TEXT TO READ —
The impact of divorce on the customers’ mortgage protection requirements will largely depend on the situation at the time of divorce or conclusion of financial arrangements, according to Tom Riley, head of product at Nationwide.

He says any protection held by parties should not be cancelled until there are no longer any joint liabilities. This means, according to Mr Riley, upon the completion of the sale of the property any joint decreasing term insurance plus critical illness cover policy can be cancelled.

If the policies are in sole names rather than joint, Mr Riley says these may be able to be used towards the protection of any new mortgage.

Mr Riley says: “The customers may want to take out new policies to cover any new liability. The new cover may not be as comprehensive or may be more expensive/cheaper than previously depending on individual circumstances.

“Customers may also decide upon completion of the divorce that they no longer require any protection, especially if there are no children in the partnership.”

If one party buys out the other party, upon the completion of the transfer of ownership Mr Riley says once again any joint decreasing term insurance plus critical illness policy can be cancelled.

If the policies were in sole names, Mr Riley points out the new sole owner may be able to use the existing plan towards the protection of the new mortgage if the term and mortgage amount remain unchanged.

If either the term or mortgage amount changes, Mr Riley says the customer may need to cancel the current policy and take out a new plan. Once again, he warns any new plan may be more expensive, or not as comprehensive as the one previously held.

Any previous insurance may have been in the ex-partners name only as the new owner may have been declined cover, he adds.

Mr Riley says: “If the client remains uninsurable there will be a financial risk for the customer. The customer could decide that they do not want any insurance, cannot afford it or buy protection to budget.”

If both parties continue to pay the existing mortgage, then Mr Riley says if there is a joint decreasing term insurance plus critical illness policy then this could be retained.

RAW DATA —
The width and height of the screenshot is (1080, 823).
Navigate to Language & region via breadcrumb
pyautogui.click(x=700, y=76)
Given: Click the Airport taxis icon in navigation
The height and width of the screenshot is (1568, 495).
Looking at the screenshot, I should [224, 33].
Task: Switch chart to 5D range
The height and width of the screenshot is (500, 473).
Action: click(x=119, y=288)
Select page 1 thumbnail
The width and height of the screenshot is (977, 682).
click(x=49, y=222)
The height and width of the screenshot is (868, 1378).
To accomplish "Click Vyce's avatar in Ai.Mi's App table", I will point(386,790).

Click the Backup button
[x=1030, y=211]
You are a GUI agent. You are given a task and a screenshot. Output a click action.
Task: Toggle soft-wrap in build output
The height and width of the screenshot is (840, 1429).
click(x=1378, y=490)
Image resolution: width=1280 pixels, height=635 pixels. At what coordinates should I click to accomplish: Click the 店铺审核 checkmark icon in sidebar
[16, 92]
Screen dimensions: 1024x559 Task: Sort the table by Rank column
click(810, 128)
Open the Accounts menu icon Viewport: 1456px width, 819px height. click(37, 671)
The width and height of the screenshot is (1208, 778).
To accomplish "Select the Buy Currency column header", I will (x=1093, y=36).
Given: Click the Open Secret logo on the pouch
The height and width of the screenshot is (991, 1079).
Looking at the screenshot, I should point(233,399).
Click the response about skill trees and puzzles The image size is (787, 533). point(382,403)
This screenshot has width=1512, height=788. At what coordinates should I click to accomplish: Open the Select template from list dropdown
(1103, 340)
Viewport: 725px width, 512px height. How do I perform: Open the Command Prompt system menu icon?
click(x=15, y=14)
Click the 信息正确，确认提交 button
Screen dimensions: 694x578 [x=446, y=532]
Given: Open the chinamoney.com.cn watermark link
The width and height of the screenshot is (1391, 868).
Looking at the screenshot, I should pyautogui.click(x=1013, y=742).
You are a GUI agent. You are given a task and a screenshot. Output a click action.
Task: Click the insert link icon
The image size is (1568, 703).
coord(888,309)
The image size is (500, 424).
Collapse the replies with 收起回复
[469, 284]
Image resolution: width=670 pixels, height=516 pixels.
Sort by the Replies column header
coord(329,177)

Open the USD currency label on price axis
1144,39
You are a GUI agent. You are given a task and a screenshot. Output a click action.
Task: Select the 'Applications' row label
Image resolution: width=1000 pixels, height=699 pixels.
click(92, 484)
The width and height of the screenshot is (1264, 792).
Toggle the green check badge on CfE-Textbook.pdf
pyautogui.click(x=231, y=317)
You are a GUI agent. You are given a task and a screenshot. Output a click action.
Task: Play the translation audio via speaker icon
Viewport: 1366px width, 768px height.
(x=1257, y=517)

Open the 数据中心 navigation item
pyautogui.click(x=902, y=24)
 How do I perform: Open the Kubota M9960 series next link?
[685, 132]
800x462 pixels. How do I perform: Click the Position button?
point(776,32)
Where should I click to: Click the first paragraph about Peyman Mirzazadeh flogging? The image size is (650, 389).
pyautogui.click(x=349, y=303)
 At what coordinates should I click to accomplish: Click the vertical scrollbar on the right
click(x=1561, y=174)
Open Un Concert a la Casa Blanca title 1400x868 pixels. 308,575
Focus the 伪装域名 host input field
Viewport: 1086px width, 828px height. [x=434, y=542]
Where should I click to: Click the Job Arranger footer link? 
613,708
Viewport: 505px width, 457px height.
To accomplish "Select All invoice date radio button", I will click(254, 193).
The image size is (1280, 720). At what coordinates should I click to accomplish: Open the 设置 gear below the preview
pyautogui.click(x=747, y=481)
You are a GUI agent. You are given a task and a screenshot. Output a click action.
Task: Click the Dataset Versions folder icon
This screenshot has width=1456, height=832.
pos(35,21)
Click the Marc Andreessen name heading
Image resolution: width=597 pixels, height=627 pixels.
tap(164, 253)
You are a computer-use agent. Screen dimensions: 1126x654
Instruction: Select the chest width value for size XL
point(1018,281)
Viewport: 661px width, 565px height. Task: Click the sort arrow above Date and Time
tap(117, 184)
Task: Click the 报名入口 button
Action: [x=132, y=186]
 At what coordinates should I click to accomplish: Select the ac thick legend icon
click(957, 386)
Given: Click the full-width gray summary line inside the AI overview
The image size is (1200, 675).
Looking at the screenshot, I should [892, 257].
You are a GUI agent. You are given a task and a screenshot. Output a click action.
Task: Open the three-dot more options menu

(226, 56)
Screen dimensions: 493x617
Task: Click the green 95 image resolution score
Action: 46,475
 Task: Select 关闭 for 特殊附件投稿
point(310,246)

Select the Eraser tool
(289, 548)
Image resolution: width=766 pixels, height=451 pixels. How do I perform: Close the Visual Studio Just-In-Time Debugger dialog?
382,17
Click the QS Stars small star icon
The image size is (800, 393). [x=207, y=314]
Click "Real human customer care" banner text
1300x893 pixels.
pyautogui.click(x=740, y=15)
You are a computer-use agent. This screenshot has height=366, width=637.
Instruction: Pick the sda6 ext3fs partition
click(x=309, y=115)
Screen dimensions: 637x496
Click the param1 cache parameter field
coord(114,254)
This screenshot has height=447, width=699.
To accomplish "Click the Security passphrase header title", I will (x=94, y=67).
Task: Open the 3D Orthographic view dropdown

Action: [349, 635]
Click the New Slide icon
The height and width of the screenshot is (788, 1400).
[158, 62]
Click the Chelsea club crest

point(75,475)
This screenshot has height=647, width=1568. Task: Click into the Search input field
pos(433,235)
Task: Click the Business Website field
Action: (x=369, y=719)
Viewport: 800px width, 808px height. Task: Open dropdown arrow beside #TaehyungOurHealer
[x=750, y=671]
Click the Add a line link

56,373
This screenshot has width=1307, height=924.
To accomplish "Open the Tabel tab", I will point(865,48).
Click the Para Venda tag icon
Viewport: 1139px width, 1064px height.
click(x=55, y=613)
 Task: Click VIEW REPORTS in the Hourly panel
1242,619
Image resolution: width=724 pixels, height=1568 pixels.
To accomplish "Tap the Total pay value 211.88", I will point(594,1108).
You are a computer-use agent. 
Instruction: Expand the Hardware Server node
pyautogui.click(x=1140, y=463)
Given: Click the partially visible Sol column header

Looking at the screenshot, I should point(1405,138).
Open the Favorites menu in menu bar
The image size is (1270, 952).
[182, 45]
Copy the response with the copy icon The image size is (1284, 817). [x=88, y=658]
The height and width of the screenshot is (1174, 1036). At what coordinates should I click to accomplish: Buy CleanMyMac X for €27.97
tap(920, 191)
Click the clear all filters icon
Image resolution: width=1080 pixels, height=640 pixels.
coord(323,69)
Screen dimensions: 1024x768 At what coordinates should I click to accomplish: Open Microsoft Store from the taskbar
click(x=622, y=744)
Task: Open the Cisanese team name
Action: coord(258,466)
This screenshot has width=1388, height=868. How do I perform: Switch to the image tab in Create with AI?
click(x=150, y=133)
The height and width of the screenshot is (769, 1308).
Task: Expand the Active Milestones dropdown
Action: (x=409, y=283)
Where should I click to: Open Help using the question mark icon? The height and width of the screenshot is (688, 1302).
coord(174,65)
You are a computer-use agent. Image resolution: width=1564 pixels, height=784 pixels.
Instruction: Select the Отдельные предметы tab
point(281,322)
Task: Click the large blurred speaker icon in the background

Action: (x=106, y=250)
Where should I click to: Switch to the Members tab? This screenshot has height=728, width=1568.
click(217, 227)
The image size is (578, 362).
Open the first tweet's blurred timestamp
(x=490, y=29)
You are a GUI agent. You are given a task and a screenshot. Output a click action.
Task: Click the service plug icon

REQUEST —
Transcribe the passage on divorce and mortgage protection between "He says any" and "on individual circumstances.", inclusive. The items are separate material with no tie to the passage on divorce and mortgage protection.

RESPONSE TO THE EXERCISE —
He says any protection held by parties should not be cancelled until there are no longer any joint liabilities. This means, according to Mr Riley, upon the completion of the sale of the property any joint decreasing term insurance plus critical illness cover policy can be cancelled.

If the policies are in sole names rather than joint, Mr Riley says these may be able to be used towards the protection of any new mortgage.

Mr Riley says: “The customers may want to take out new policies to cover any new liability. The new cover may not be as comprehensive or may be more expensive/cheaper than previously depending on individual circumstances.